§ TASK GOAL:
I'd like the records transcribed exactly, leaving the images out.
........
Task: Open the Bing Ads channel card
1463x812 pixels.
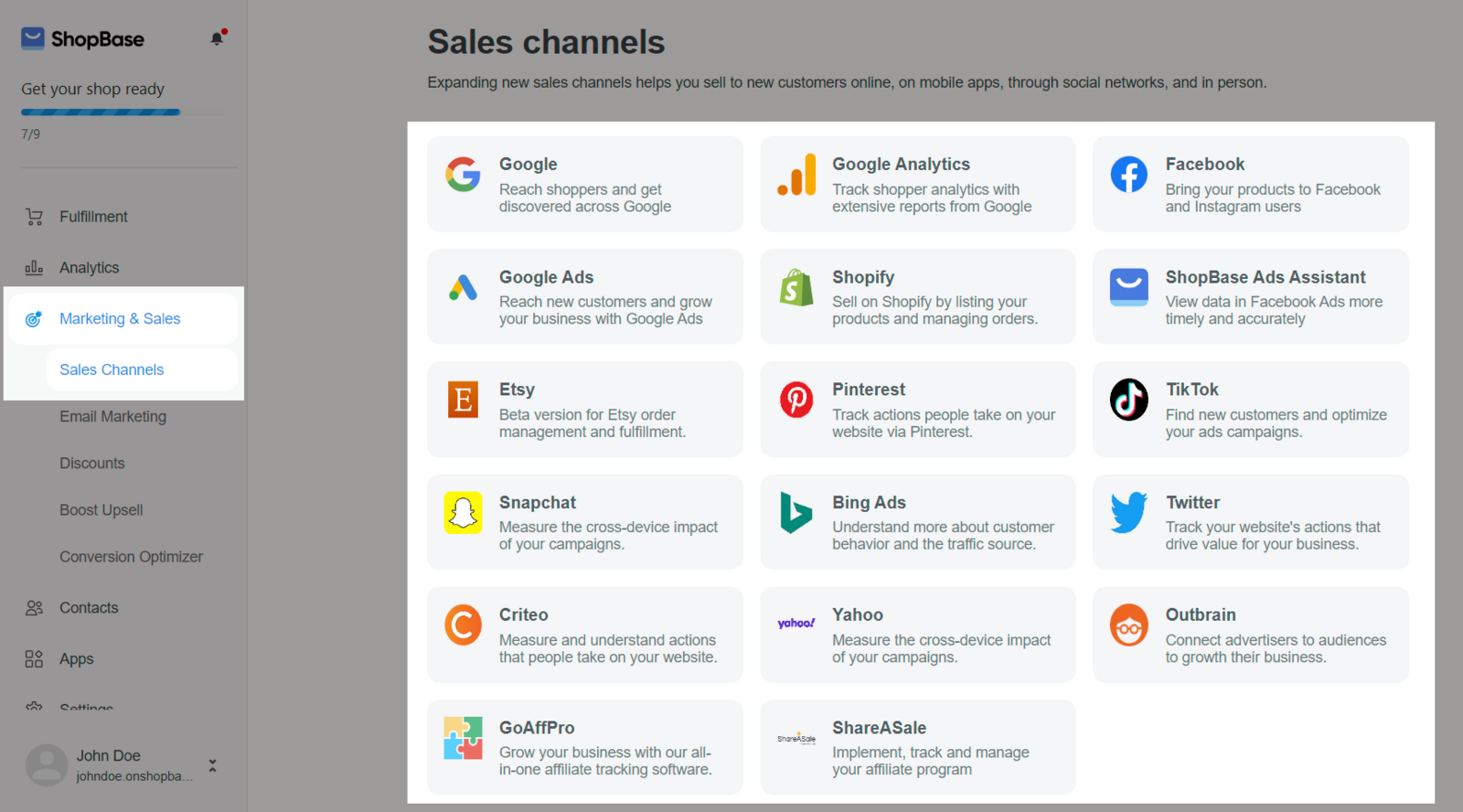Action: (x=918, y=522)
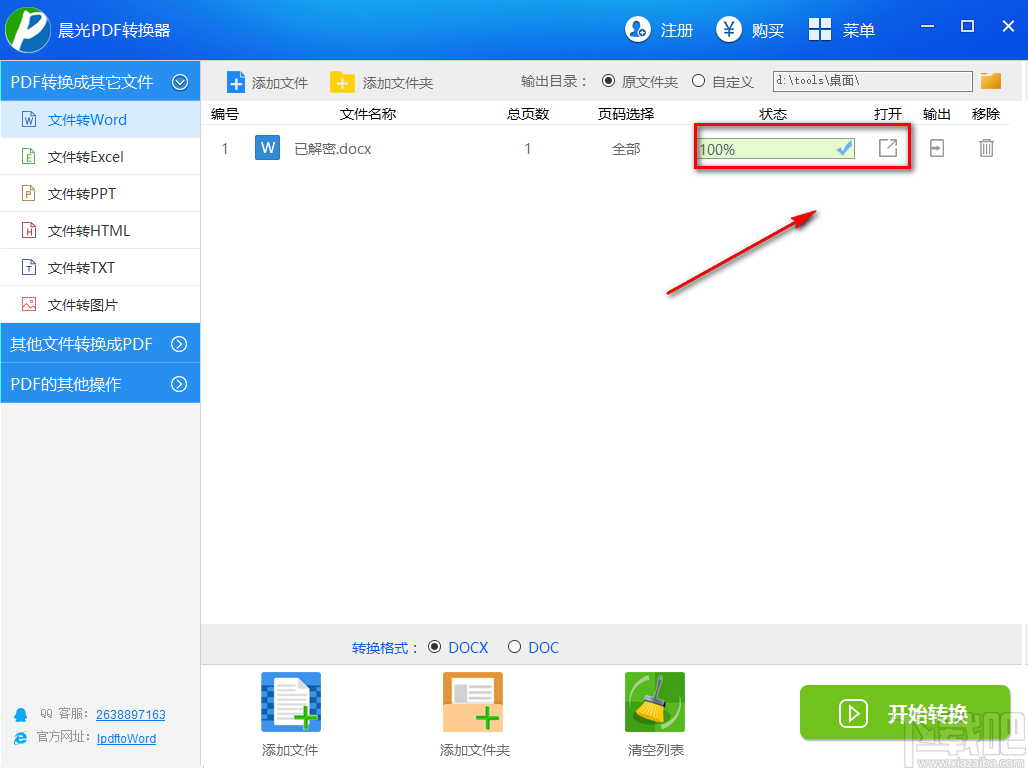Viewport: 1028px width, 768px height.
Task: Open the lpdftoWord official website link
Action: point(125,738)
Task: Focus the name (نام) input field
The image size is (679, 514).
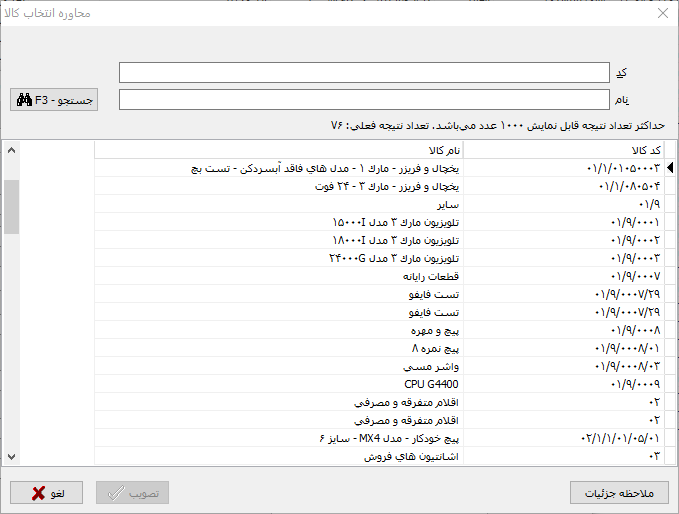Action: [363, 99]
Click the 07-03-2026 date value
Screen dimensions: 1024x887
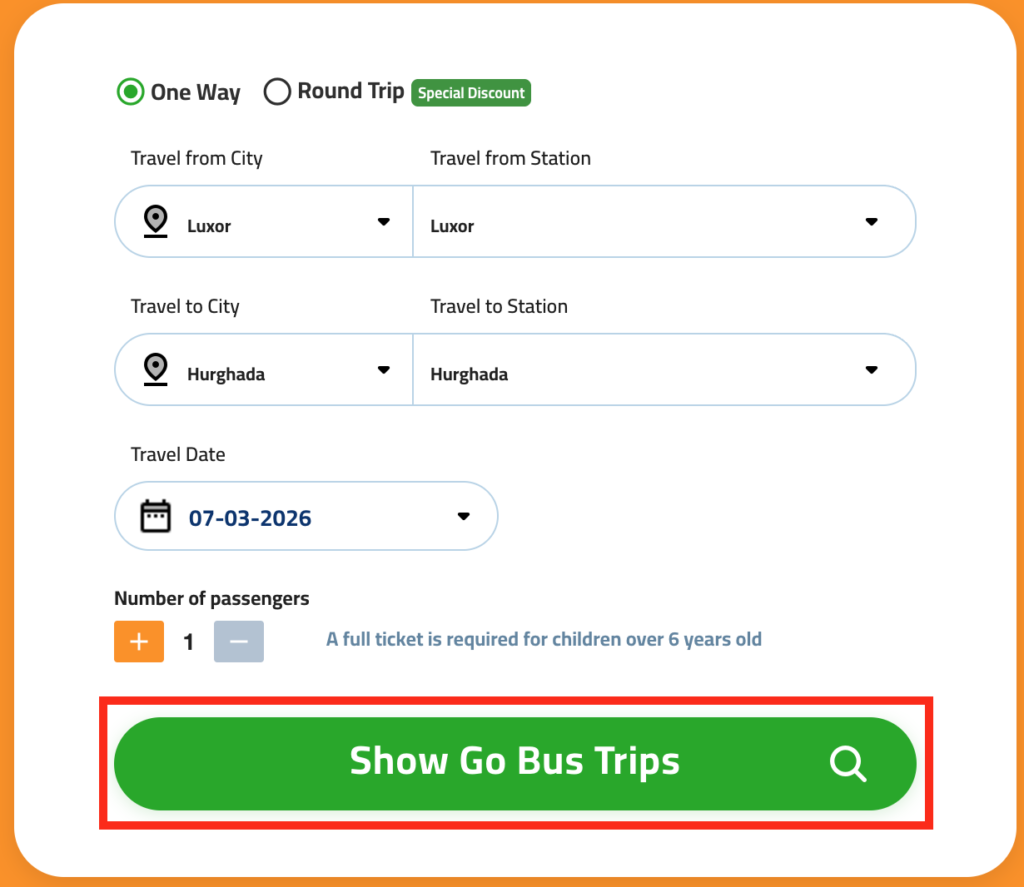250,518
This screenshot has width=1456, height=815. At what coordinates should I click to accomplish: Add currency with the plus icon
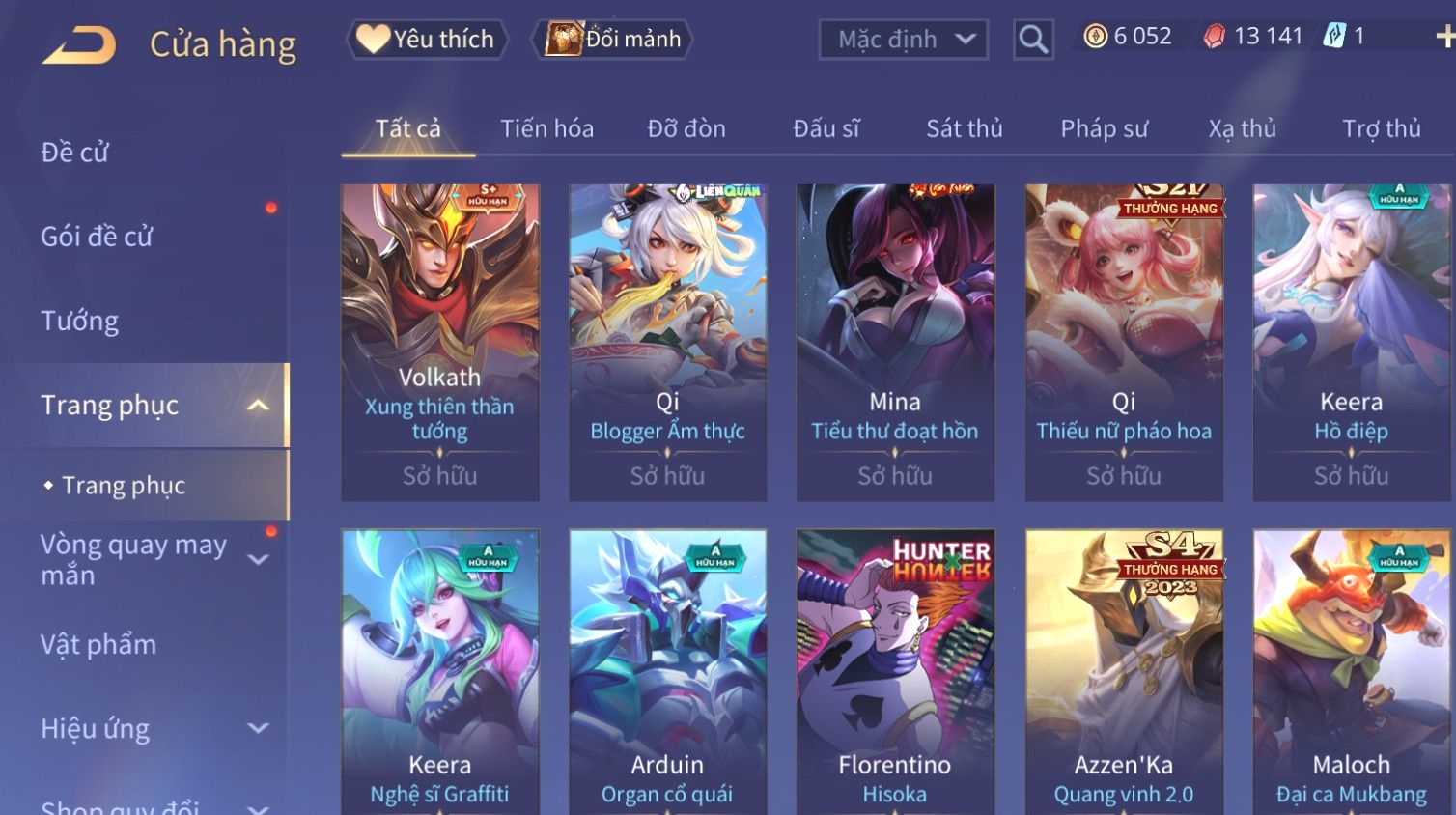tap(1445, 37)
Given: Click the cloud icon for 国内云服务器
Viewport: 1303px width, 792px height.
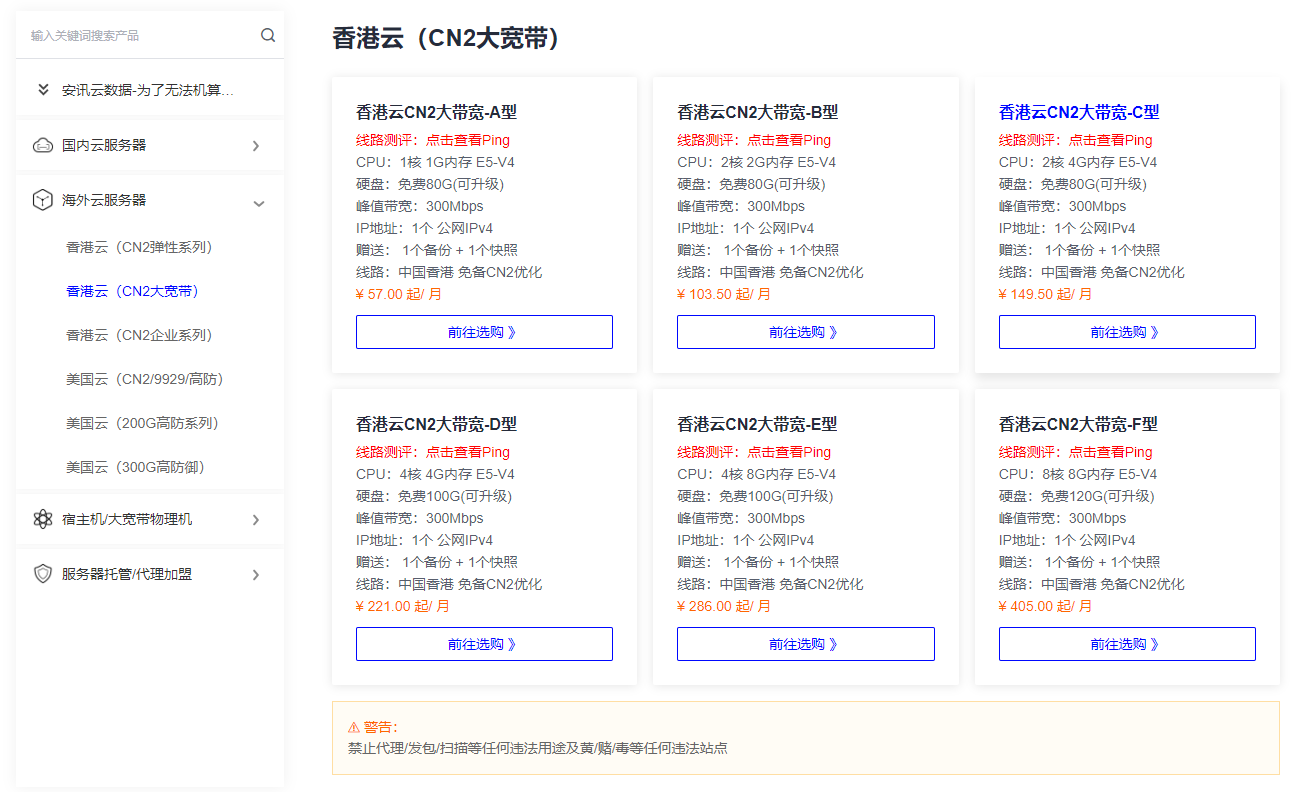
........
§ REPLY TO THE TASK:
Task: Open the Bing Ads channel card
1463x812 pixels.
Action: (x=918, y=522)
Viewport: 1028px width, 768px height.
Task: Open the lpdftoWord official website link
Action: point(125,738)
Task: Focus the name (نام) input field
The image size is (679, 514).
Action: [363, 99]
Click the 07-03-2026 date value
Screen dimensions: 1024x887
250,518
This screenshot has width=1456, height=815. At what coordinates should I click to accomplish: Add currency with the plus icon
tap(1445, 37)
Given: Click the cloud icon for 国内云服务器
Viewport: 1303px width, 792px height.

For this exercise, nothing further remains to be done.